Suudi Arabistan'ın 47 alimi idam etmesi ile Suud-İran arasında gittikçe tırmanan kriz, iki ülke öncülüğünde Sünni-Şii ekseninde yeni bir gerilim hattının tetiklendiğine işaret ediyor. Amerika Suriye meselesinde hedeflediği siyasi amaçlarına ulaşamadıkça, katliamların sürdürülebilir gerekçesi olabilecek yeni fay hatlarını harekete geçiriyor. Sykes-Picot haritasını değiştirecek dalga oluşmadan dalga kıran oluşturma stratejisi: mezhepçilik, bölgecilik ve etnik unsurları/fay hatlarını harekete geçirmeyi içeriyor. Batı son yüzyılda şekillendirdiği jeopolitiği altüst edecek biçimde gelen dalgayı kırarak bizi, bizim kanlarımızla çizeceği sınırlar içine hapsedeceği yeni Sykes-Picot haritası planlıyor.
Bilindiği gibi Amerika Irak'ı üçe bölme planı çerçevesinde, etnik ve mezhebi (Şii, Sünni ve Kürt) fay hatlarını harekete geçirmişti. Saddam'ın Şiileri ve Kürtleri tenfir ettiren mezhepçi politikalarının oluşturduğu öfke rüzgarını yelkenine alarak işgal ettiği Irak'ta, Kürt etnik varlığının temsilcileri Amerikan askerlerini güllerle karşılamış, Irak'ın en büyük Şii Lideri Ayetullah Sistani, dönemin ABD Savunma Bakanı Donald Rumsfeld'den aldığı 200 milyon dolar karşılığında, işgale direnmeme fetvası vermiş, ABD'nin Bağdat'a atadığı sömürge valisi Paul Bremer'in ilk elini sıkan Ahmedi Necat olmuştu. Buna paralel Sünni Irak'ın işgali sırasında yine Sünni olan Suudi Arabistan ve Körfez ülkeleri topraklarını Amerikan askerlerine açmış, bir başka Sünni ülke Türkiye, bir verip üç alma hülyasıyla üslerinden Amerikan uçaklarının Irak'ı bombalamasına izin vermişti.

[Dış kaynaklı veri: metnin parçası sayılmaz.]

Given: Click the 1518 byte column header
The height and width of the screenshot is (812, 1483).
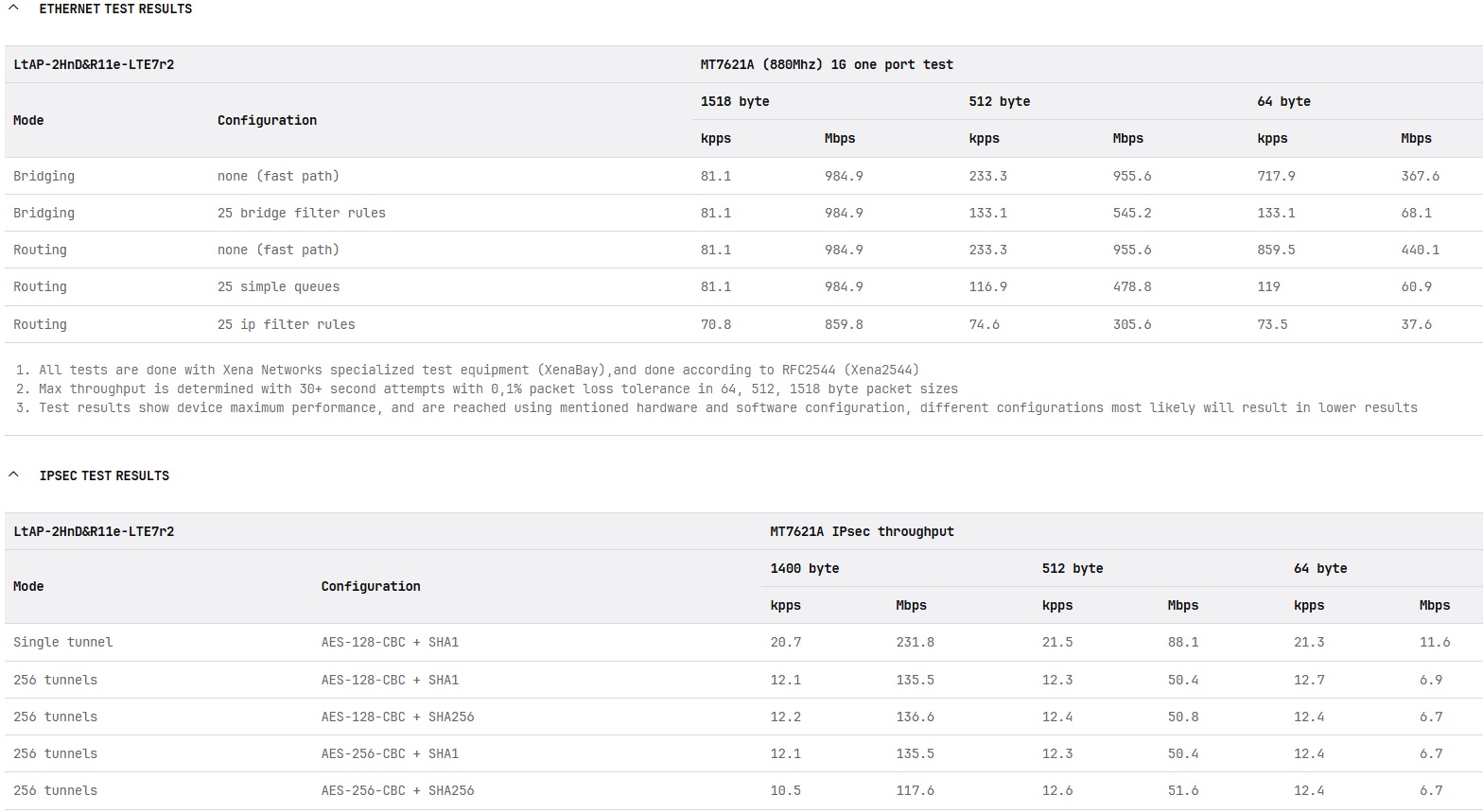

Dememiz o ki bu ülkelerin politikalarını ne Sünnilik ne de Şiilik belirlemez. Bırakın Sünnilik ve Şiilik mezheplerini bu mezheplerin içinden çıktığı din, istisnasız tüm İslam beldelerinde siyasetten ayrılmıştır. Bu ülkelerin bazılarının yöneticilerinin sakallı ve sarıklı olmaları, bazılarının beş vakit namaz kılıp oruç tutmaları, bazılarının bayrağında Kelime-i Tevhid'in olması siyasetlerini dine dayandırdıkları anlamına gelmez.

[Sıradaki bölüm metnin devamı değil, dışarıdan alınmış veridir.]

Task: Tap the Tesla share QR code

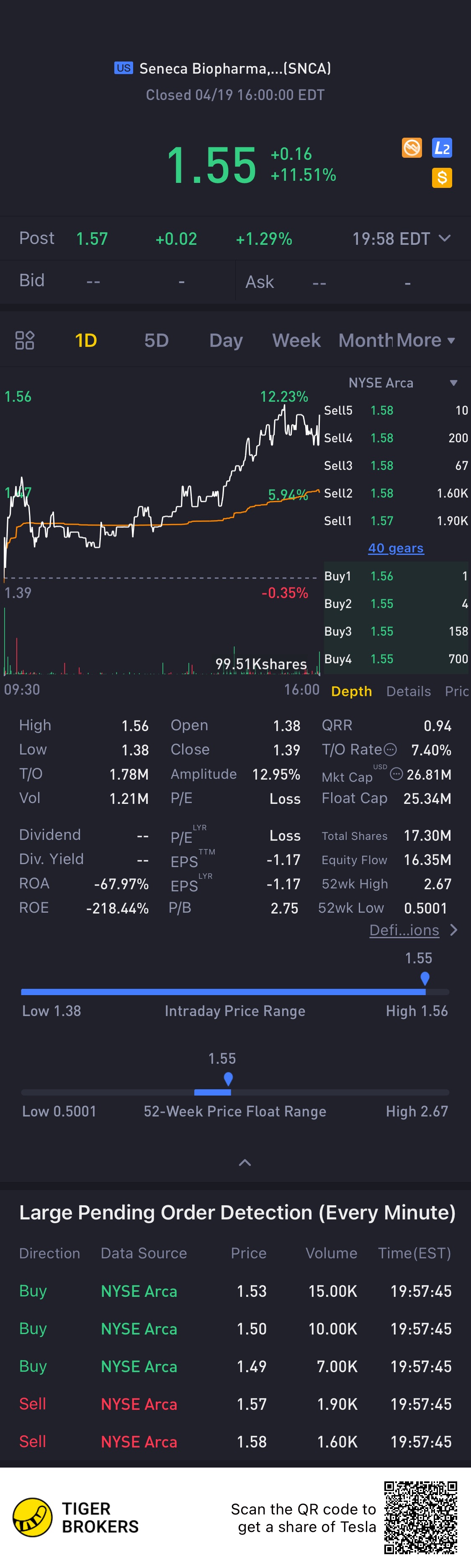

İran anayasasına göre Farisi ve Şii olmayan Cumhurbaşkanlığına aday dahi olamaz. Buna göre tüm Şii inancının ve edebiyatının dayandığı Hz. Ali bugün hayatta olsa ve İran vatandaşı olsa Cumhurbaşkanı olamazdı. Çünkü Hz. Ali Farisi ve Şii değildi. Evinde Veda Hutbesi bulunan mektep görmemiş sıradan bir Müslüman bile Arap'ın Aceme, Acem'in Arap'a hiçbir üstünlüğünün olmadığı, Allah katında üstünlüğün takvada olduğunu bilir. İslam'ın bu temel ilkesini anayasasında ihlal etmiş bir ülkenin İslami niteliğinden söz edilebilir mi?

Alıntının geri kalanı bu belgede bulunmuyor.